Véhicules électriques chinois : Volkswagen ouvre la voie au "prix minimum" européen

Volkswagen est devenu le premier constructeur à tester concrètement le mécanisme européen d’"engagement de prix" pour les véhicules électriques produits en Chine. Selon Automotive News Europe, le groupe a déposé une demande auprès de la Commission européenne pour la Cupra Tavascan, assemblée dans son usine d’Anhui (Chine) et aujourd’hui soumise à un droit de douane de 20,7 % à l’importation en Europe.
Ce choix illustre l’intérêt croissant des constructeurs pour le prix minimum à l’importation, présenté par Bruxelles comme une alternative aux droits de douane pouvant atteindre 35 % selon les marques.
Ces prix d'importation minimums devront être fixés "à un niveau approprié pour corriger les effets du subventionnement" reprochés par l'UE aux fabricants de véhicules électriques chinois. Cette mesure alternative vise à éliminer les distorsions de concurrence que l'UE reproche à la Chine et à rétablir des conditions équitables pour les constructeurs européens.
Avantage pour le prix minimum
La différence entre les deux dispositifs est fondamentale. Dans le cas des droits de douane, le surcoût acquitté à l’entrée du véhicule sur le marché européen est reversé à l’Union européenne. À l’inverse, avec un prix minimum, ce surcoût est intégré directement dans le prix de vente final. Avec une conséquence de taille.
L’argent ne transite plus vers les finances européennes, mais reste chez le constructeur. Le mécanisme est en effet construit pour ne pas pénaliser les ventes. À prix consommateur équivalent, l’impact économique est radicalement différent. Là où le droit de douane constitue une charge nette, le prix minimum améliore directement la marge par véhicule.
Le mécanisme d’engagement de prix repose sur des planchers fixés par modèle et par niveau de finition, censés produire un effet équivalent aux droits de douane. Dans les faits, il agit comme un prix garanti, offrant une visibilité accrue dans un marché européen extrêmement concurrentiel.

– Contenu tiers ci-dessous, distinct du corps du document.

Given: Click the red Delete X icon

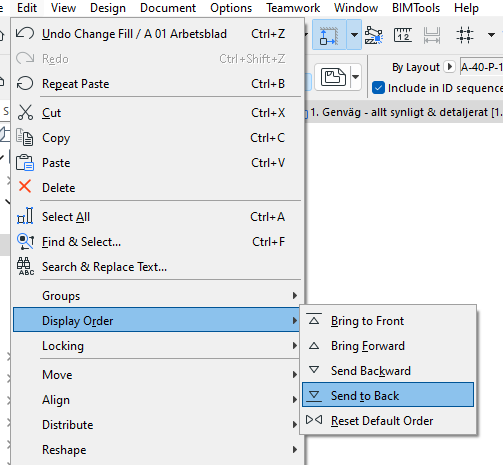Looking at the screenshot, I should click(25, 187).
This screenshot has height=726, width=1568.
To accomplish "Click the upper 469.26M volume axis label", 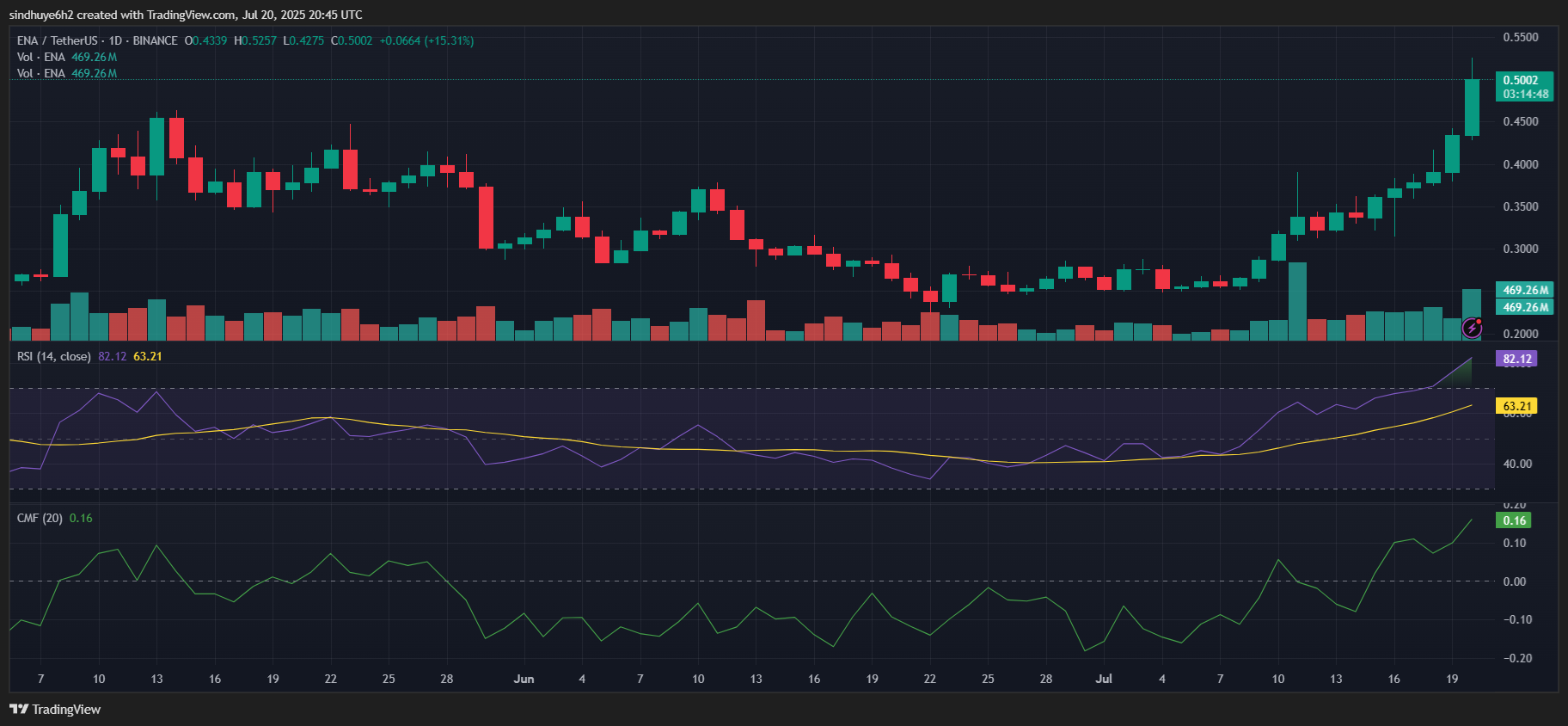I will (1525, 290).
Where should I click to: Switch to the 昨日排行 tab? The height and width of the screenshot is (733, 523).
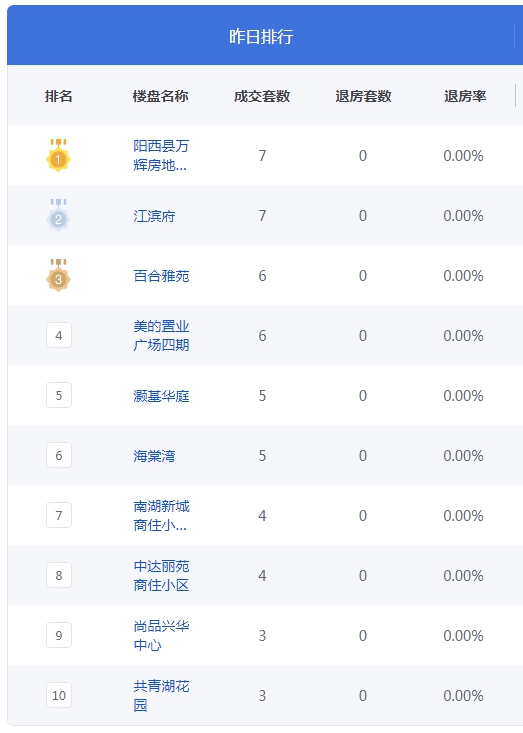click(x=261, y=36)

Pour les constructeurs produisant en Chine, cette sécurité est stratégique. Elle limite l’érosion des prix, stabilise les revenus et permet de mieux absorber les coûts liés à l’électrification, à la logistique ou aux fluctuations géopolitiques.
Un levier pour financer l’investissement
Autre élément clé mis en avant par la Commission européenne : les dossiers d’engagement de prix doivent inclure des informations sur les investissements futurs dans l’Union européenne. Sans en faire un critère formel, Bruxelles suggère que ces engagements pourraient peser dans l’examen des demandes.
Pour les constructeurs, la logique est claire. Les sommes qui auraient été versées sous forme de droits de douane peuvent être redéployées vers des projets industriels, commerciaux ou technologiques en Europe. Un point particulièrement attractif pour les groupes chinois, mais aussi pour les constructeurs européens disposant de capacités de production en Chine.
Le cas Volkswagen montre que le mécanisme ne se limite pas aux constructeurs chinois. Les groupes européens produisant en Chine sont eux aussi directement concernés. Pour eux, l’engagement de prix permet non seulement d’améliorer l’économie de leurs exportations vers l’UE, mais aussi de réduire leur exposition aux tensions commerciales entre Bruxelles et Pékin.
Dans un contexte où plusieurs constructeurs européens restent fortement dépendants du marché chinois, cette dimension géopolitique pèse lourd dans les arbitrages industriels.
Un choix rationnel pour les constructeurs
Du point de vue européen, le bilan est plus contrasté. Si le prix minimum limite théoriquement l’arrivée de véhicules électriques à bas coût, il supprime dans le même temps une source de recettes douanières importante.
Selon les estimations citées par Automotive News Europe, les droits de douane sur les véhicules électriques importés de Chine représentent plusieurs milliards d’euros par an pour l’UE. Mais cette estimation reste difficile à vérifier car les droits de douane se calculent sur la valeur en douane du véhicule et non sur son prix de vente.
Pour les industriels produisant en Chine, le calcul est néanmoins limpide. Entre un droit de douane qui transfère la valeur vers l’Union européenne et un prix minimum qui préserve les marges, sécurise les prix et peut financer l’investissement, l’engagement de prix apparaît comme l’option la plus rationnelle.
La demande de Volkswagen pour la Cupra Tavascan pourrait ainsi faire figure de test grandeur nature et ouvrir la voie à d’autres constructeurs.